Mit Grausen erinnere ich mich an die TV-Elefantenrunde zwischen Nicolas Sarkozy und Ségolène Royale im letzten Wahlkampf ums Präsidentenamt, wo beide nach der Atomenergie gefragt wurden und ähnlich unrealistische Zahlen zur "friedlichen Nutzung des Atoms" brachten — "irgendwas im Bereich von 20 %" sagte sie und er fiel mit gestrenger Mine ein: Non, Madame, c'est 35 % ! (Zahlen aus der Erinnerung wiedergegeben, sie spiegeln nur die Größenordnungen wider.)

In Wirklichkeit sind es erschreckende knapp 80 %, denn in Frankreich gibt es so viele Kernkraftwerke wie sonst nirgendwo in Europa. Nach Fukushima wächst auch in Frankreich die kritische Haltung an dieser gefährlichen Art der Energiegewinnung.

Noch findet man dort Schilder wie dieses hier von einer Zeitarbeitsfirma. Und ja, Arte brachte vor einiger Zeit dazu einen Film von Alain de Halleux, der auf Französisch "R.A.S. nucléaire, rien à signaler" heißt (*), aus dem hervorging, dass ein Großteil der Wartungskräfte in Frankreich wandernde Zeitarbeiter sind. (Leider war der Film zweisprachig nur sieben Tage im Netz sichtbar, ich hätte ihn gerne für meine Vokabellisten ausgewertet.)

Ich bin mal gespannt, wie sich die Dinge entwickeln. Und über die Ursachen der grundlegend technikeuphorischen Geisteshaltung vieler Franzosen werde ich weiter nachdenken.

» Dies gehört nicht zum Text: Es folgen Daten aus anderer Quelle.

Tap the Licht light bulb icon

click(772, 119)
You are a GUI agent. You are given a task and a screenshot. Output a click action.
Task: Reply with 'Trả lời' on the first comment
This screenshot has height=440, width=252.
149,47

(*) etwa: "Nukleares, nichts zu vermelden", bei Arte unter "Alles im Griff? —Arbeiten im Atomkraftwerk" ausgestrahlt. Hinter dem französischen Titel verbirgt sich das Datenblatt in deutscher Sprache des DVD-Händlers, der den Film in der Originalfassung vertreibt. Hier die französischsprachige Arte-Ankündigung des Films. Auf Deutsch gibt's den Film (unter dem deutschen Titel) derzeit bei YouTube.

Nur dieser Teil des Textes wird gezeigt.